Existing approximate nearest neighbor search (ANNS) methods for high-dimensional, large-scale vectors rely on single-machine storage, suffering from poor scalability, high infrastructure costs, and single-point failures. To address this, we propose DSANN—a distributed ANNS system designed for scalable, fault-tolerant vector retrieval. Its core contributions are: (1) a hybrid graph-cluster indexing structure that synergistically leverages the high connectivity of graphs and the locality-preserving properties of clustering; (2) a concurrent indexing algorithm that reduces index construction complexity; (3) point-aggregation-based graph compression to minimize storage overhead and accelerate query processing; and (4) asynchronous I/O optimization to enhance distributed read performance. Extensive experiments on billion-scale, high-dimensional vector datasets demonstrate that DSANN significantly improves recall and throughput over state-of-the-art baselines, while ensuring high availability and near-linear scalability across distributed nodes.
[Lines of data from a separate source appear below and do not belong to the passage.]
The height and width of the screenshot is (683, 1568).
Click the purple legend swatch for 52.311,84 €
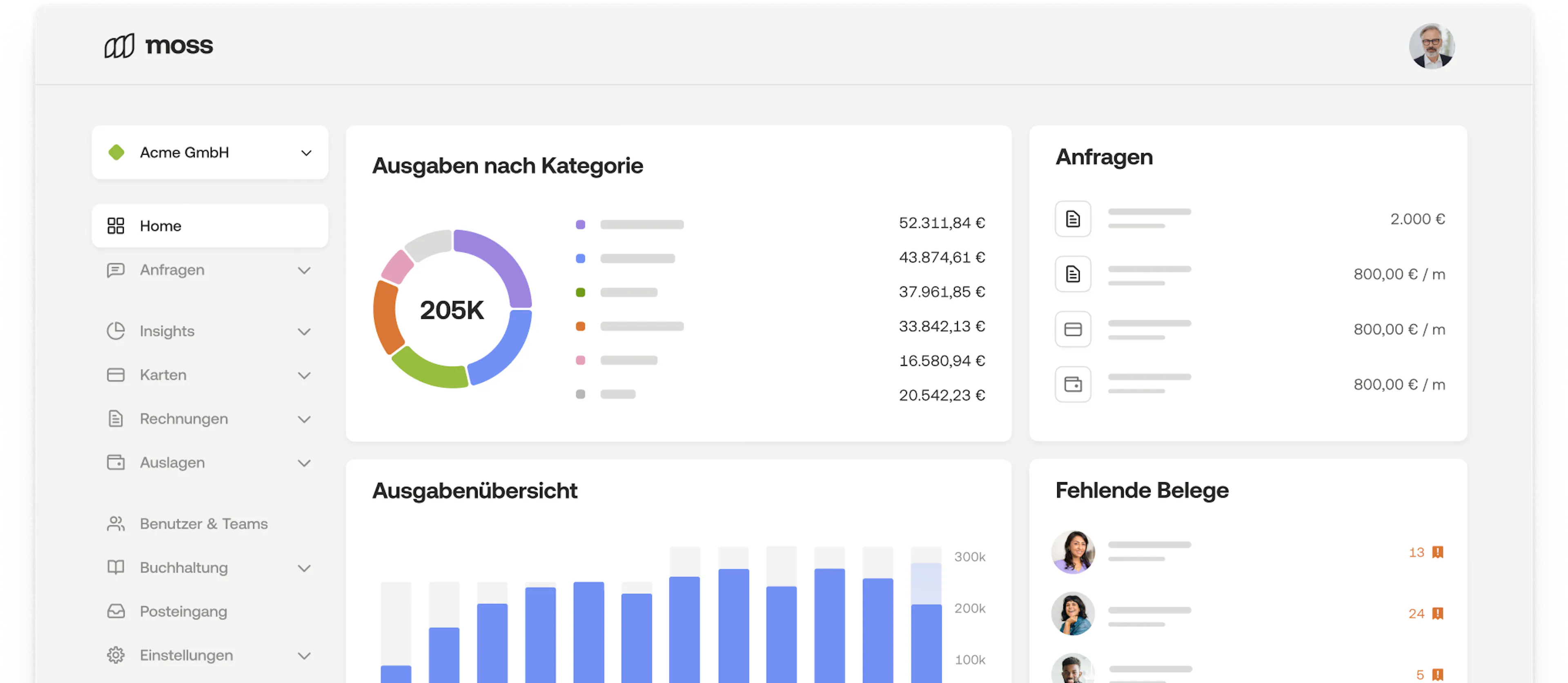point(580,225)
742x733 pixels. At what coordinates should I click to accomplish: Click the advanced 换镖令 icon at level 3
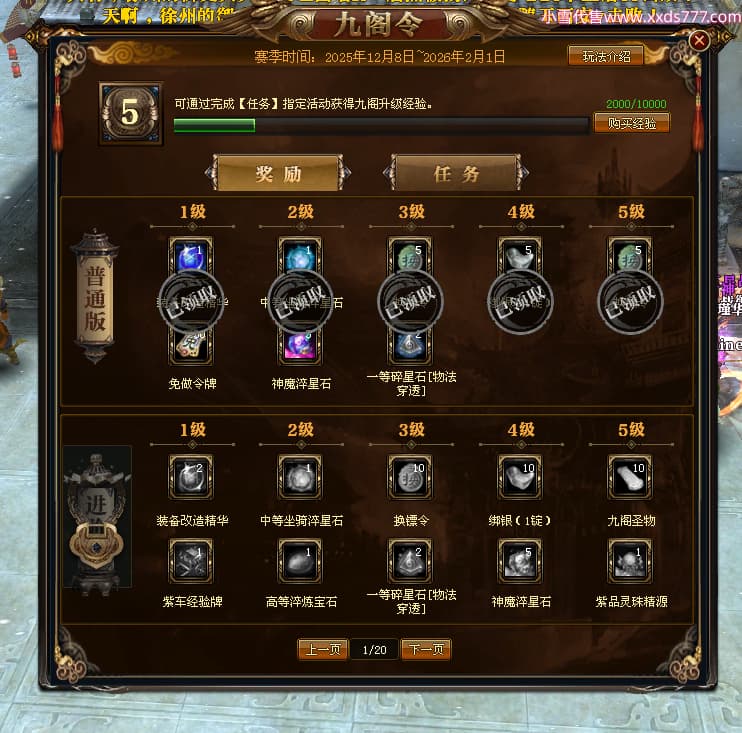coord(410,477)
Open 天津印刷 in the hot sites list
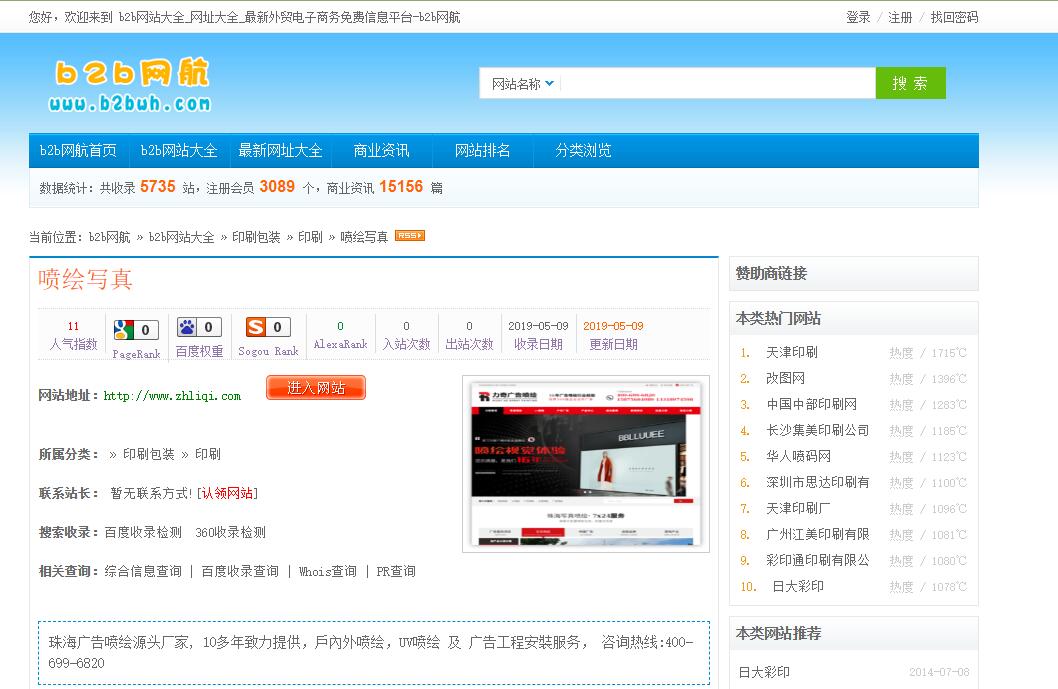1058x689 pixels. 792,353
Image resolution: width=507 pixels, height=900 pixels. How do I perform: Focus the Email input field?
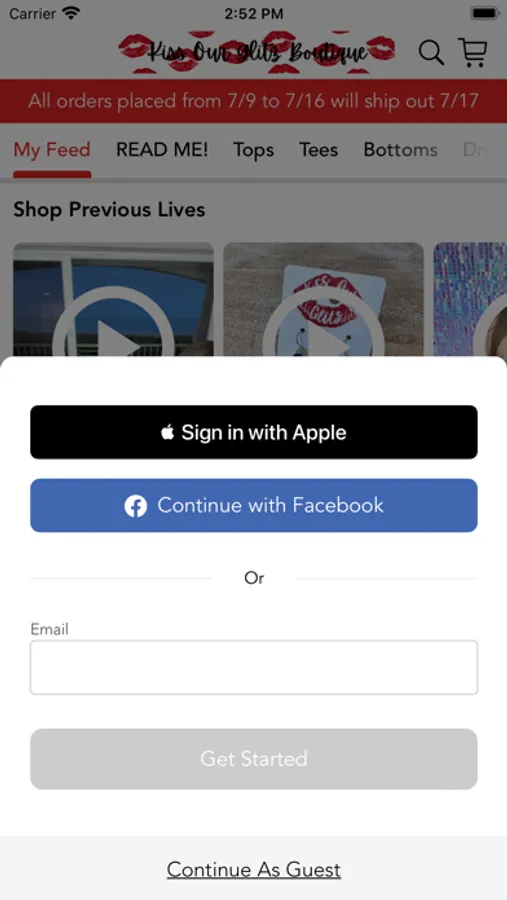tap(254, 668)
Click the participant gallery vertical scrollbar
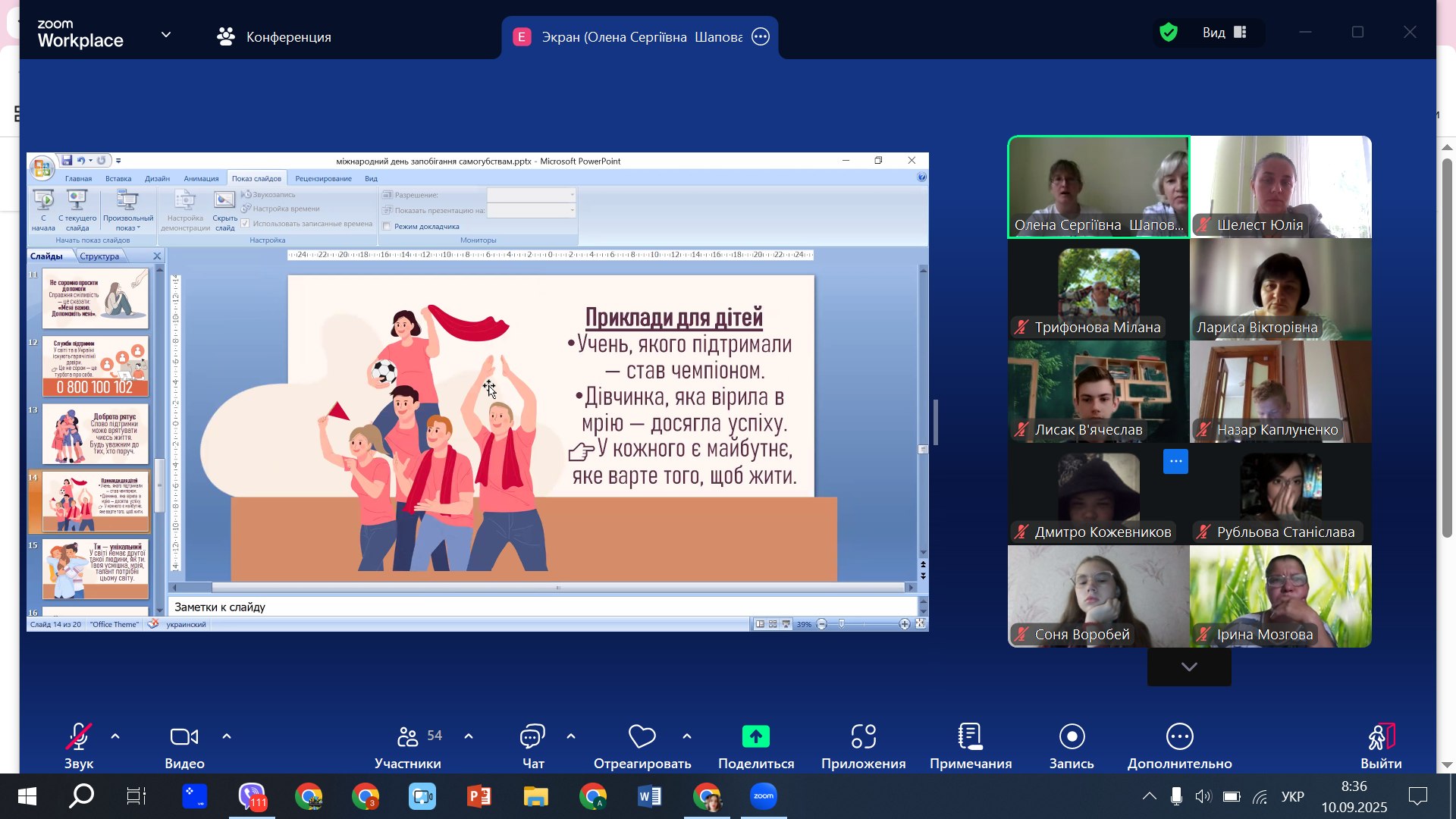This screenshot has height=819, width=1456. pos(1447,349)
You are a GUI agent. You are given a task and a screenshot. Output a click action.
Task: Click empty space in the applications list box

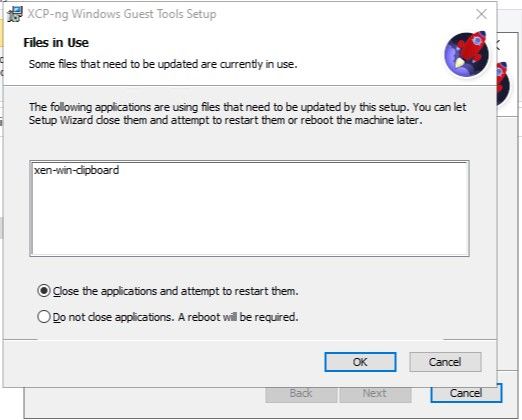(249, 217)
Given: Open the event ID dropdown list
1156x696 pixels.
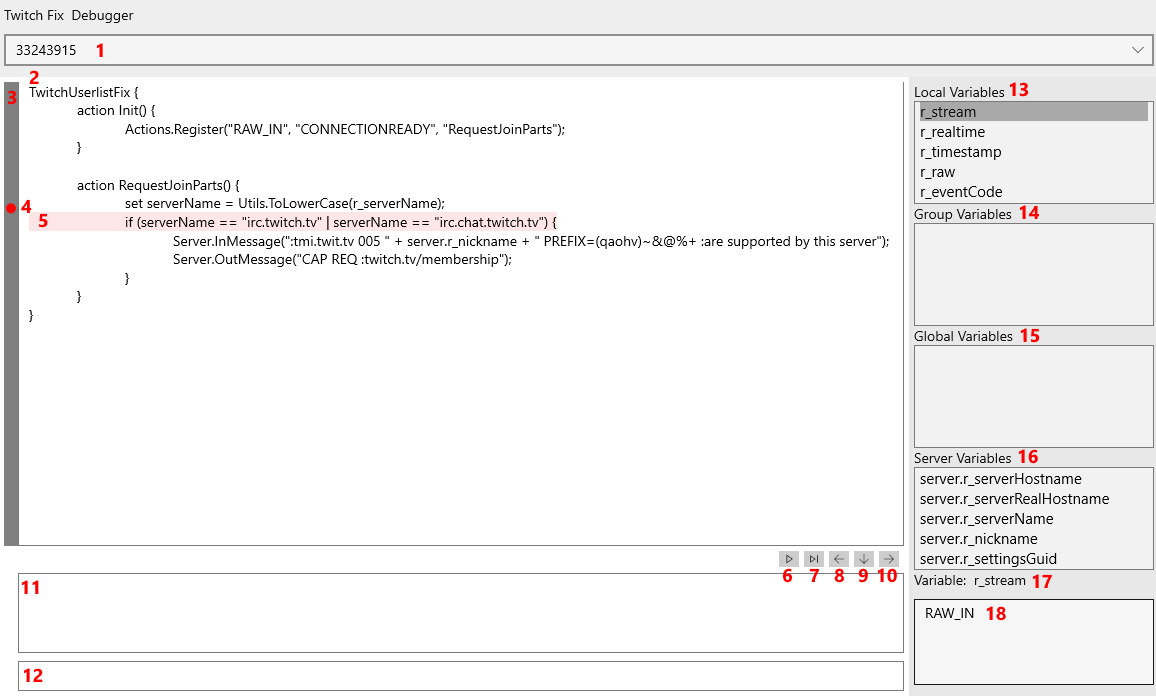Looking at the screenshot, I should point(1139,49).
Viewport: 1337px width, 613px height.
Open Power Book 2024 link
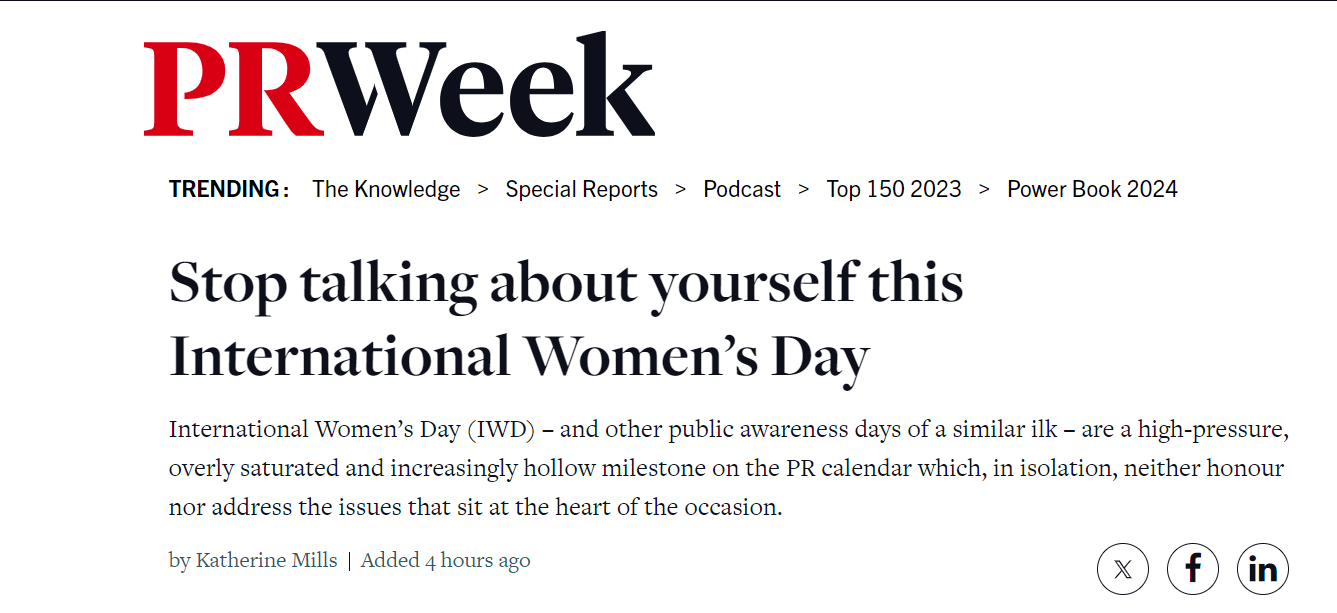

Approximate Nearest Neighbor Search (ANNS) in high-dimensional space is an essential operator in many online services, such as information retrieval and recommendation. Indices constructed by the state-of-the-art ANNS algorithms must be stored in single machine's memory or disk for high recall rate and throughput, suffering from substantial storage cost, constraint of limited scale and single point of failure. While distributed storage can provide a cost-effective and robust solution, there is no efficient and effective algorithms for indexing vectors in distributed storage scenarios. In this paper, we present a new graph-cluster hybrid indexing and search system which supports Distributed Storage Approximate Nearest Neighbor Search, called DSANN. DSANN can efficiently index, store, search billion-scale vector database in distributed storage and guarantee the high availability of index service. DSANN employs the concurrent index construction method to significantly reduces the complexity of index building. Then, DSANN applies Point Aggregation Graph to leverage the structural information of graph to aggregate similar vectors, optimizing storage efficiency and improving query throughput via asynchronous I/O in distributed storage. Through extensive experiments, we demonstrate DSANN can efficiently and effectively index, store and search large-scale vector datasets in distributed storage scenarios.